Henri Laurens (1885-1954)
Henri Laurens (1885-1954)

Le grand adieu

Details
Henri Laurens (1885-1954)
Le grand adieu
signed with initials, numbered and stamped with foundry mark 'HL 0/5 Valsuani Cire Perdue' (on the back of the right foot)
bronze with brown patina
Height: 28½ in. (70 cm.)
Conceived in 1941
Provenance
Galerie Louise Leiris, Paris.
Acquired from the above by the present owner, 1982.
Literature
D.H. Kahnweiler and W. Hofmann, The Sculpture of Henri Laurens, New York, 1970, pp. 27-28 and 219 (another cast illustrated, pls. 186-187).
S. Kuthy, ed., Henri Laurens, Bern, 1985, p. 147 (marble version illustrated, p. 146).

Lot Essay

Considered to be one of Laurens' most accomplished works of this period, Le grand adieu is a powerful study of the human life cycle in feminine form, a subject to which Laurens dedicated a good part of his career. Following his Cubist period, Laurens returned in 1919 to carving sculpture in the round and began to draw upon and rethink the French modernist traditions of the female nude, which Giacometti described as "all the while, evoking a re-invented human figure" (Alberto Giacometti, "Henri Laurens: un sculpteur vu par un sculpteur" in Labyrinthe, Geneva, 1945, p. 3).

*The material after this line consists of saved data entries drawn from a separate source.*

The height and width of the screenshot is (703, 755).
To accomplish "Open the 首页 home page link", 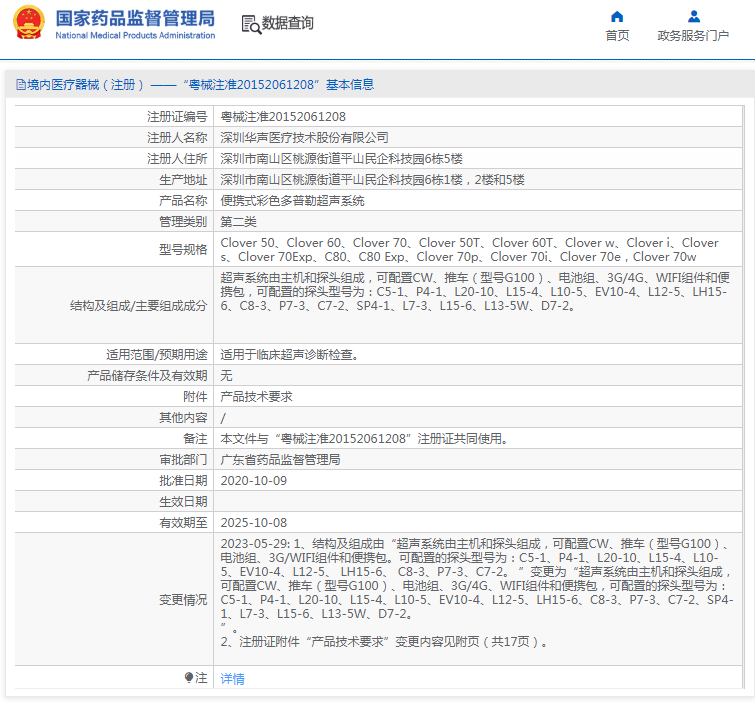I will coord(617,36).
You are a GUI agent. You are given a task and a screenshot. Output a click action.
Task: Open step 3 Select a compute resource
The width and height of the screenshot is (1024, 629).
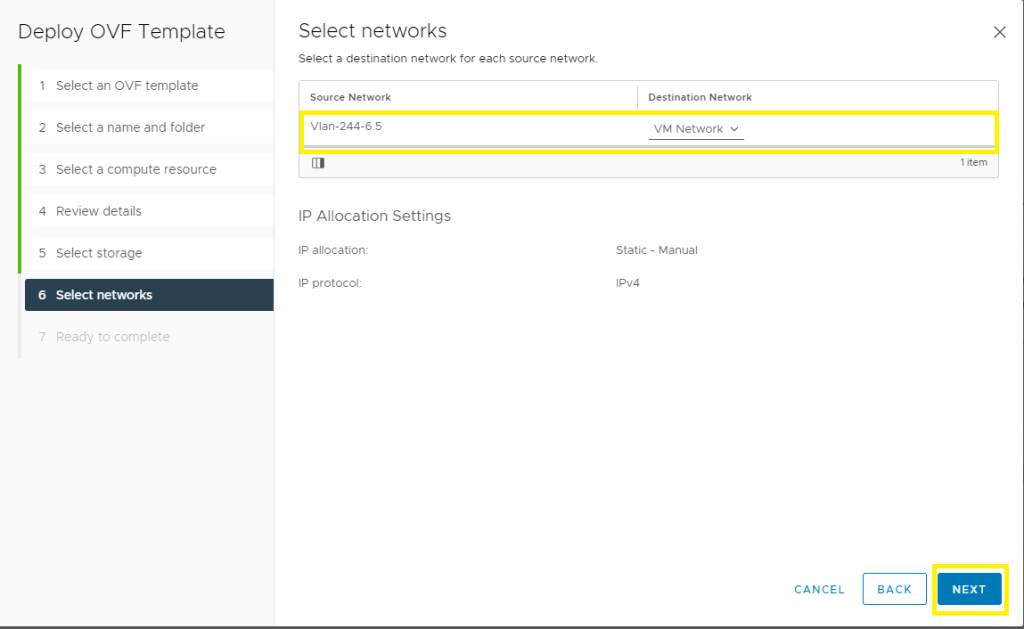click(136, 170)
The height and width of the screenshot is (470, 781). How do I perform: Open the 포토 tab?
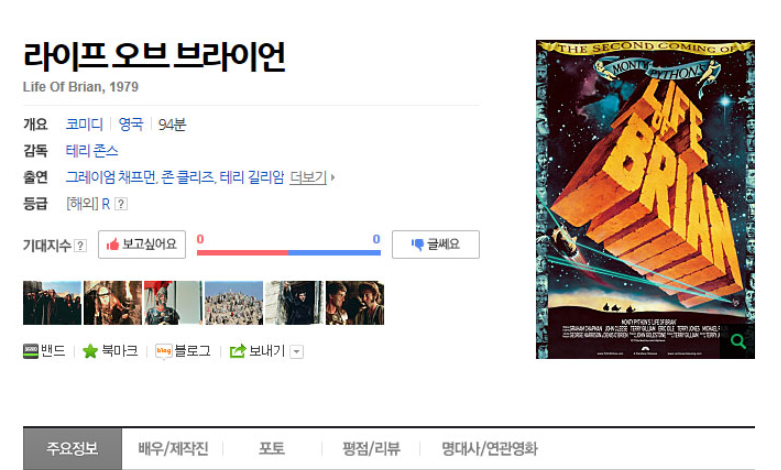click(x=272, y=449)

Le grand adieu, a womanly yet embryonic figure sits with her head and limbs turned inward, wrapped around loss; the turning of her limbs suggests an attempt to shield the cradled child, or to bid a last farewell, the adieu of the title. "The Farewell thus comes to mean encompassing life once again as a whole and returning to its origins." (D.H. Kahnweiler and W. Hofmann, op. cit., p. 28). Laurens visualized her form as if she were a large fruit. He observed in 1952, "When forms arrive at their maturity, their fullness, light will fall on them of its own accord, just as it falls on a ripe piece of fruit in a 'garden'" (quoted in Henri Laurens, 1885-1954, exh. cat., Arts Council of Great Britain, London, 1971, p. 10).

Laurens conceived Le grand adieu during the German occupation of France. After attacks by the French collaborationist press, the artist was unable to exhibit, and until the liberation he led a quiet life, making sculpture that was at once a reflection of the tragedy and crisis of World War II as well as his own return to the world of the subconscious and sensual. As in other works from this period, such as Groupe de Sirens, 1938, La Dormeuse, 1943, and Le Matin, 1944, which were all cast in postures of repose, sinking, and falling that referred to the collapse of France, Le grand adieu rebels against oppression as metaphors of the unbowed spirit. Monumental in conception, the biomorphic forms of this sculpture are at once architectonic and sensual: "The body is not only a paradigm of sitting and of self-sufficient massiveness; it is an image of the organic profusion of life, in which forces of growth and preservation balance each other." (D.H. Kahnweiler and W. Hofmann, op. cit., p. 27).

This compelling work is an outstanding example of Lauren's figural practice of the 1930s and 1940s, an authoritative presentation of metaphor and form. Werner Hofmann has written, "Nowhere in the history of sculpture is there a body whose weight rests on the earth more fully, heavily and pregnantly" (ibid.). The curvilinear lines of Le grand adieu compose an organic and ripe vision, a symbiotic whole reflecting fertility, metamorphosis, and growth, while at the same time, it conveys a profound feeling of sorrow in the ultimate fate of all living things. "It is an image of the organic profusion of life... of this vitality is directed toward fulfillment, an equalized form representing summation" (ibid.).

Laurens also produced versions of L'adieu in marble and terracotta.